**Problem description**
From the entries below, extract every line that contains the word "menu". Case counts, so match it with the same capitalization.

**Record extracts**
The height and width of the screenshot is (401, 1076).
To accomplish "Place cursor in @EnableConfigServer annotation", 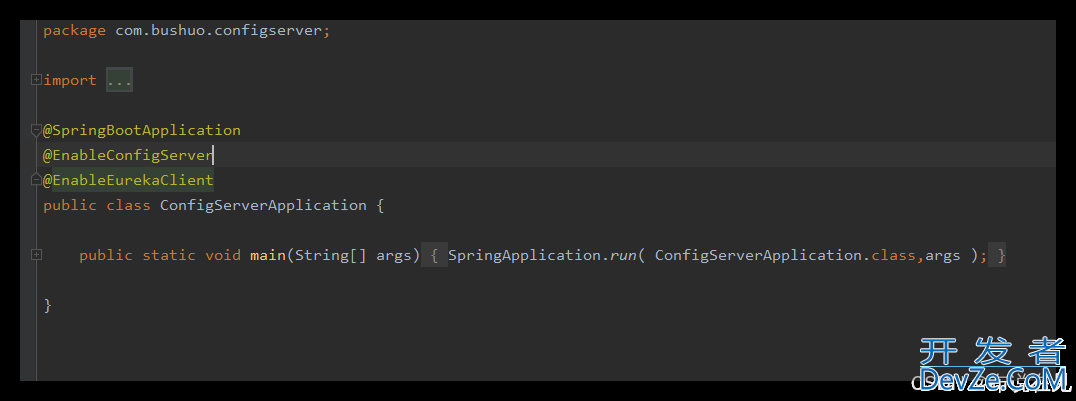I will coord(128,155).
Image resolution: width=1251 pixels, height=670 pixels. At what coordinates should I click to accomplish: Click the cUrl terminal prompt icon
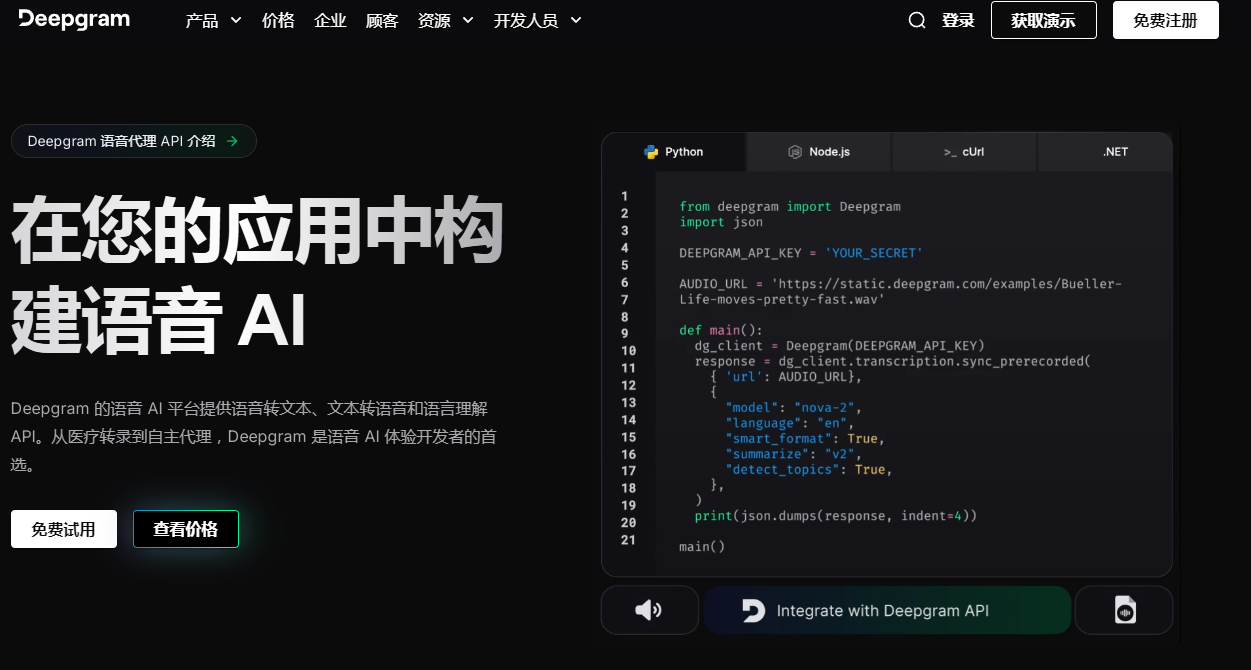[949, 152]
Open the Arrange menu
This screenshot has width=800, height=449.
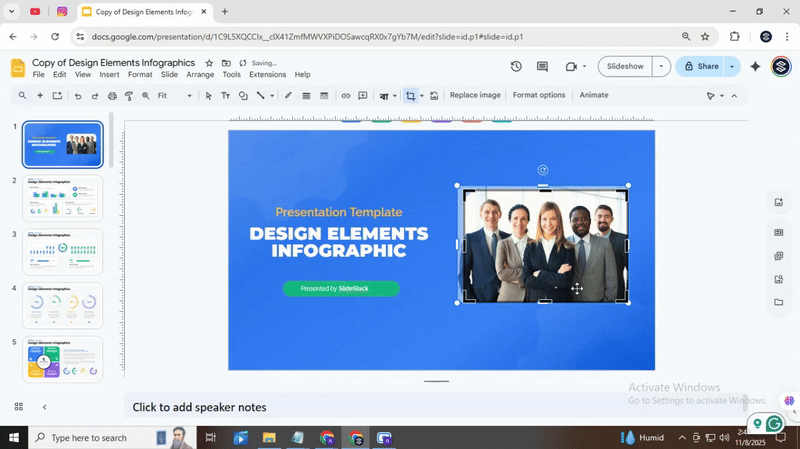200,75
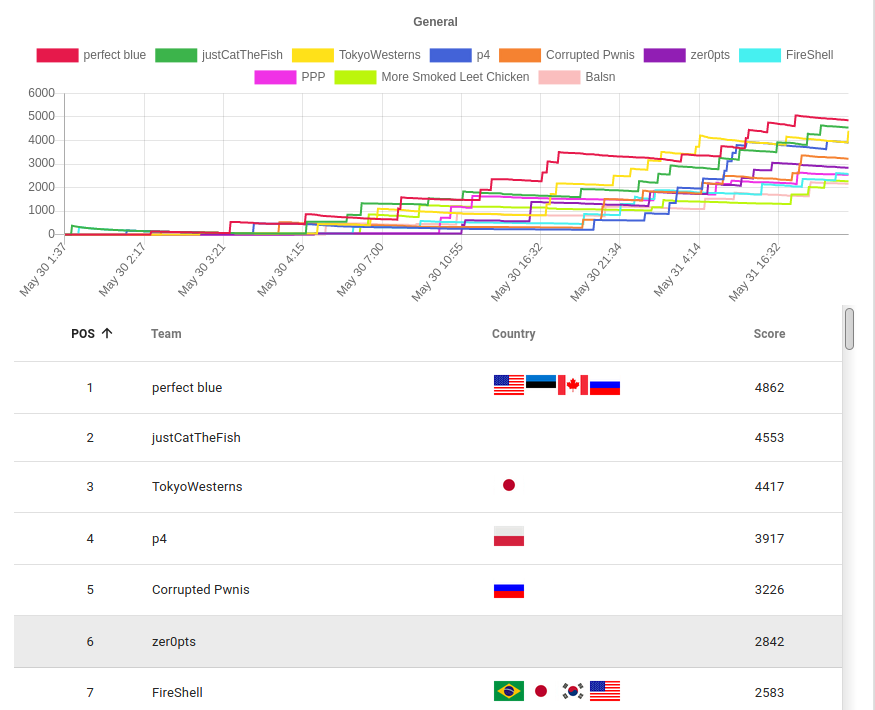
Task: Click the Japan flag in TokyoWesterns row
Action: click(509, 486)
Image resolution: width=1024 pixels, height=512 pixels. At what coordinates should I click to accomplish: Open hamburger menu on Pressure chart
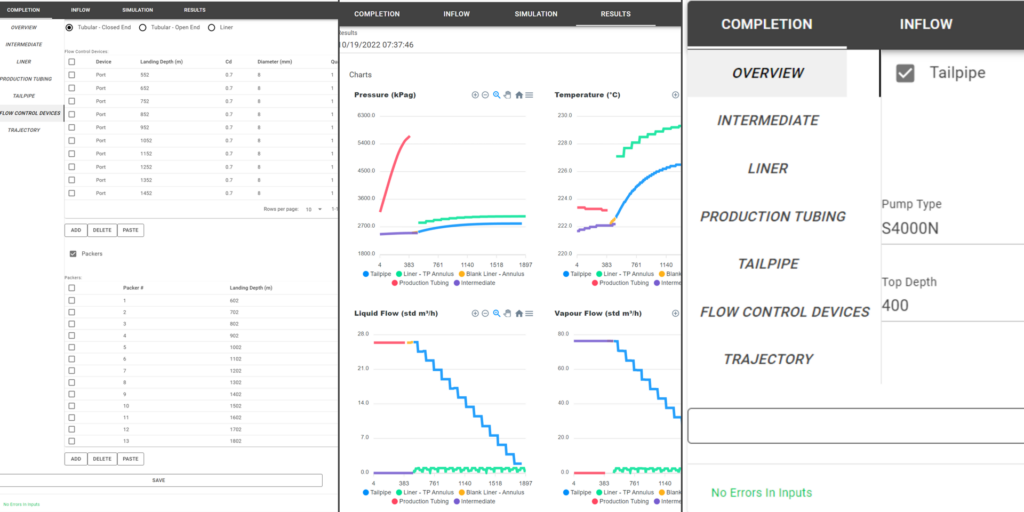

**Right answer**
Open the Arrange menu
Image resolution: width=1024 pixels, height=512 pixels. At what coordinates should I click to accomplish: Open hamburger menu on Pressure chart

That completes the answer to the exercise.